• _Exercise goal_: Upon reaching the line that contains "Click the fire station flame icon" in the records below, begin repeating every line exactly through the last one, skipping pictures.

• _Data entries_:
=-=-=

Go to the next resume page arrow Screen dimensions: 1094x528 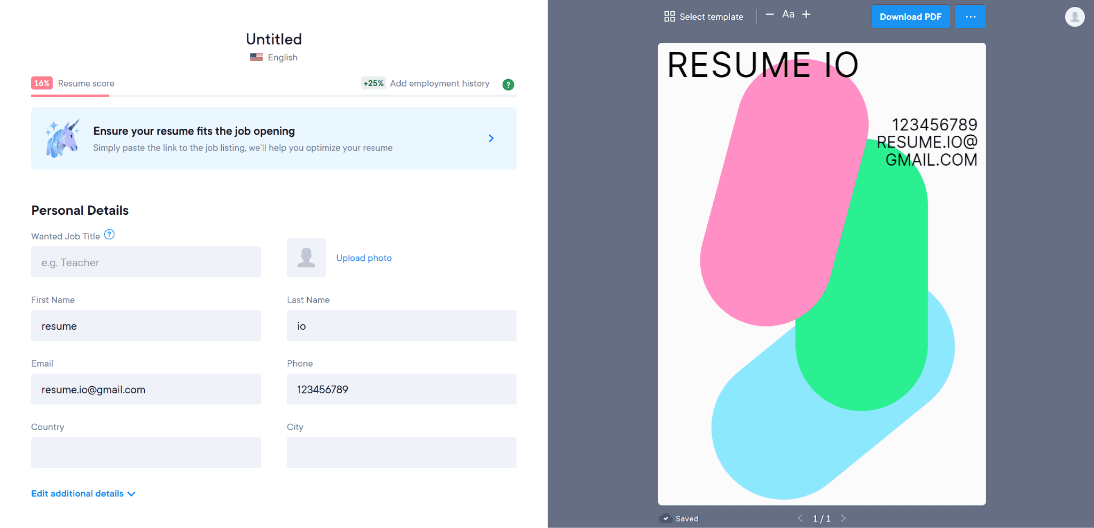tap(843, 518)
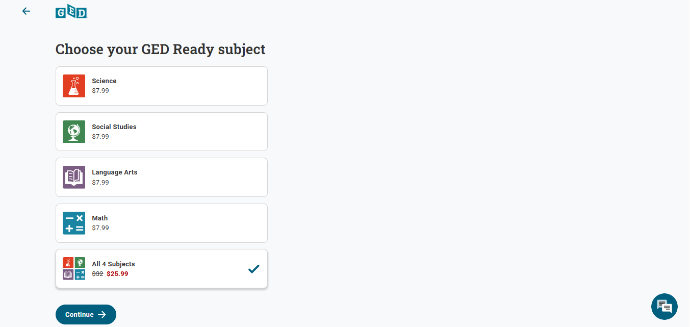Viewport: 690px width, 327px height.
Task: Click the Choose your GED Ready subject heading
Action: tap(160, 49)

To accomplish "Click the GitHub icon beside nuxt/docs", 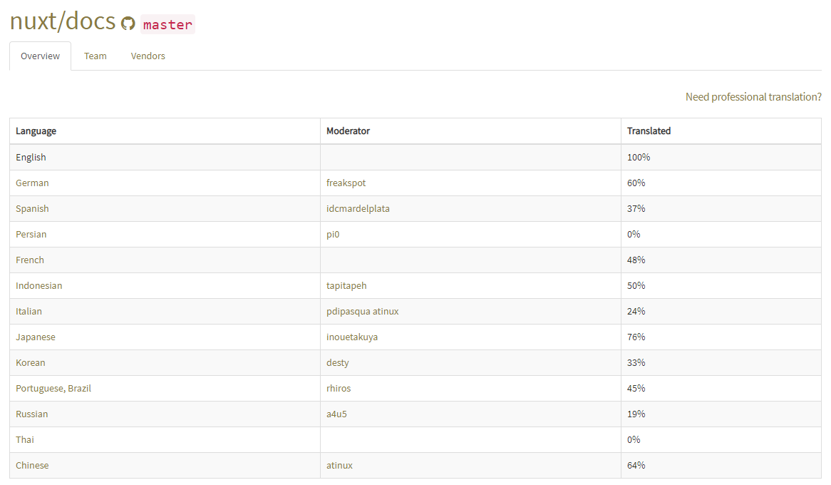I will [x=128, y=24].
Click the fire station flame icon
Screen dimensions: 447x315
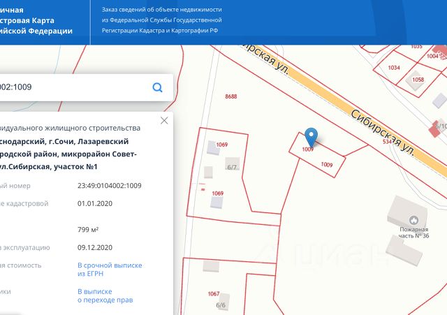click(x=413, y=220)
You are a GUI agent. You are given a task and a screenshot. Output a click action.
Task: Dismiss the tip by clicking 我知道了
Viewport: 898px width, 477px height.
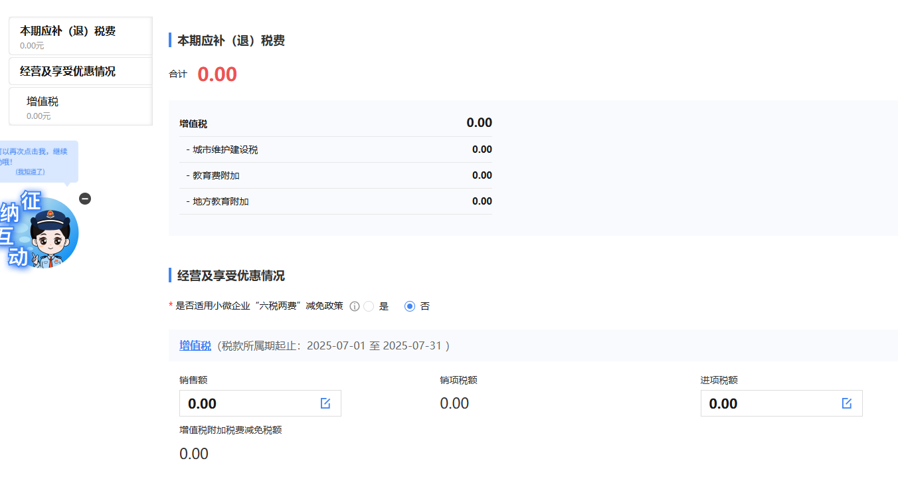point(31,172)
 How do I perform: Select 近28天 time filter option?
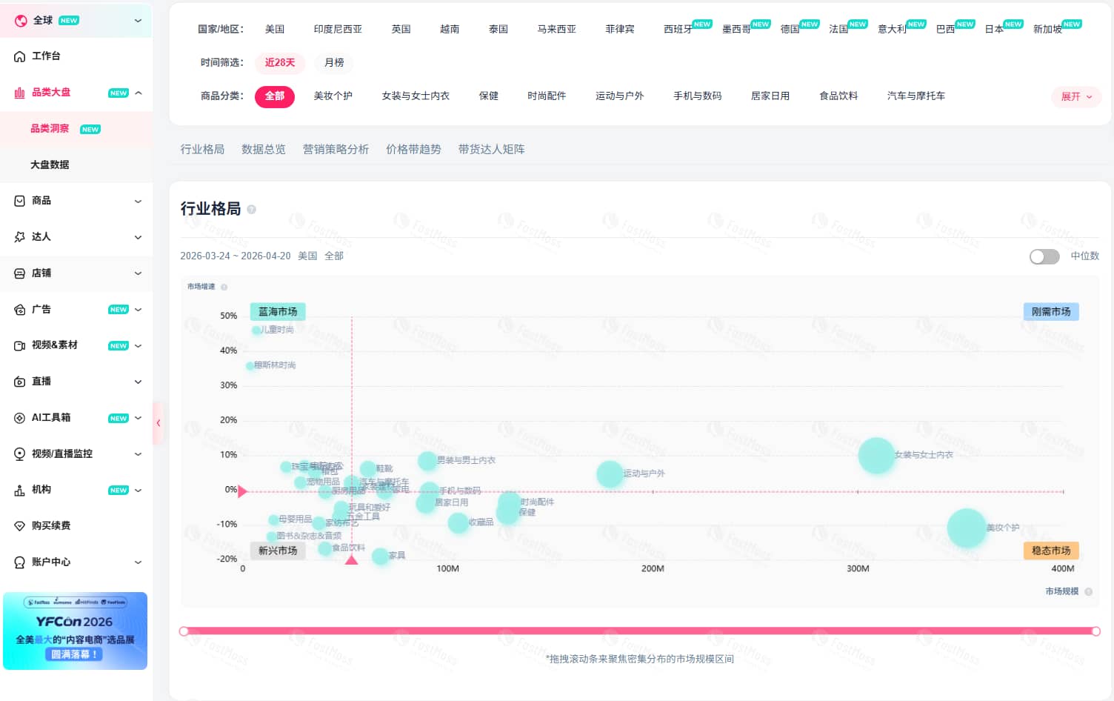[279, 63]
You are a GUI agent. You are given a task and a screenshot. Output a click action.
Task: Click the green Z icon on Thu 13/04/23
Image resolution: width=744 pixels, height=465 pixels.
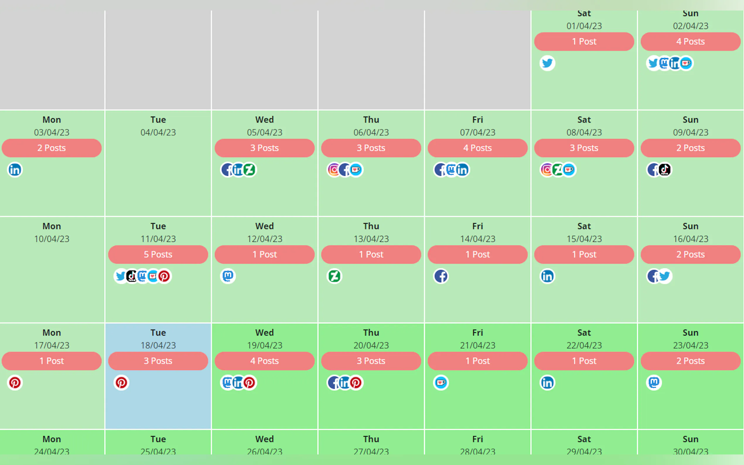pos(334,276)
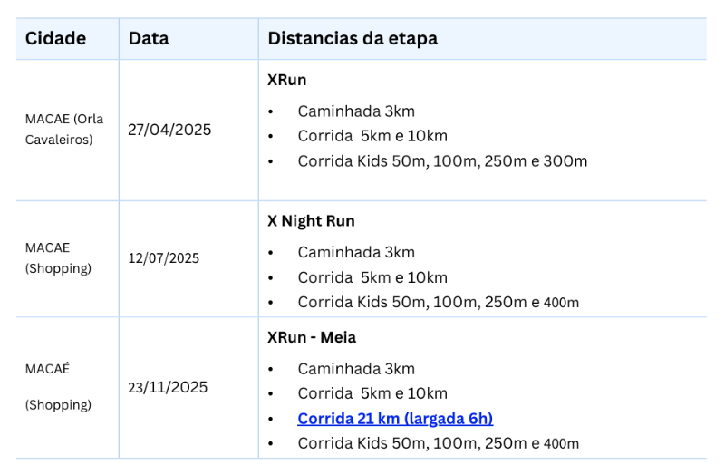The image size is (725, 465).
Task: Click the Distancias da etapa header
Action: pyautogui.click(x=353, y=38)
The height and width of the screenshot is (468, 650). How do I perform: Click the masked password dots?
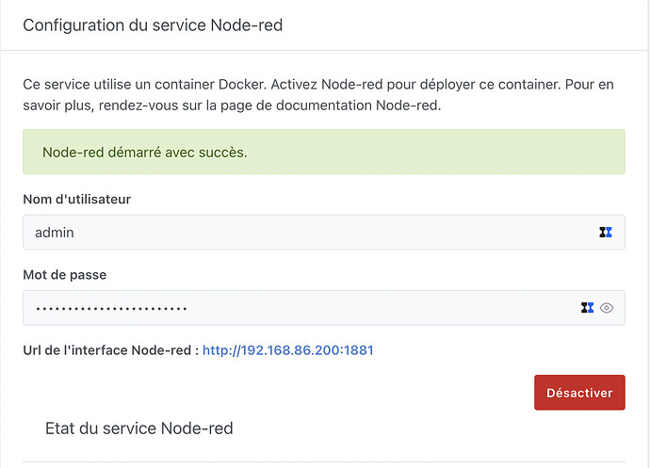coord(111,308)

=-=-=

• _Exercise response_:
Click the fire station flame icon
Screen dimensions: 447x315
click(x=413, y=220)
You are a GUI agent. You are given a task and a screenshot. Output a click action.
Task: Dismiss the tip by clicking 我知道了
Viewport: 898px width, 477px height.
point(31,172)
 How do I perform: Select 近28天 time filter option?
[279, 63]
You are a GUI agent. You are given a task and a screenshot. Output a click action.
Task: Click the green Z icon on Thu 13/04/23
Image resolution: width=744 pixels, height=465 pixels.
pos(334,276)
The image size is (725, 465).
Task: Click the Distancias da etapa header
Action: pyautogui.click(x=353, y=38)
The height and width of the screenshot is (468, 650). How do I perform: Click the masked password dots?
coord(111,308)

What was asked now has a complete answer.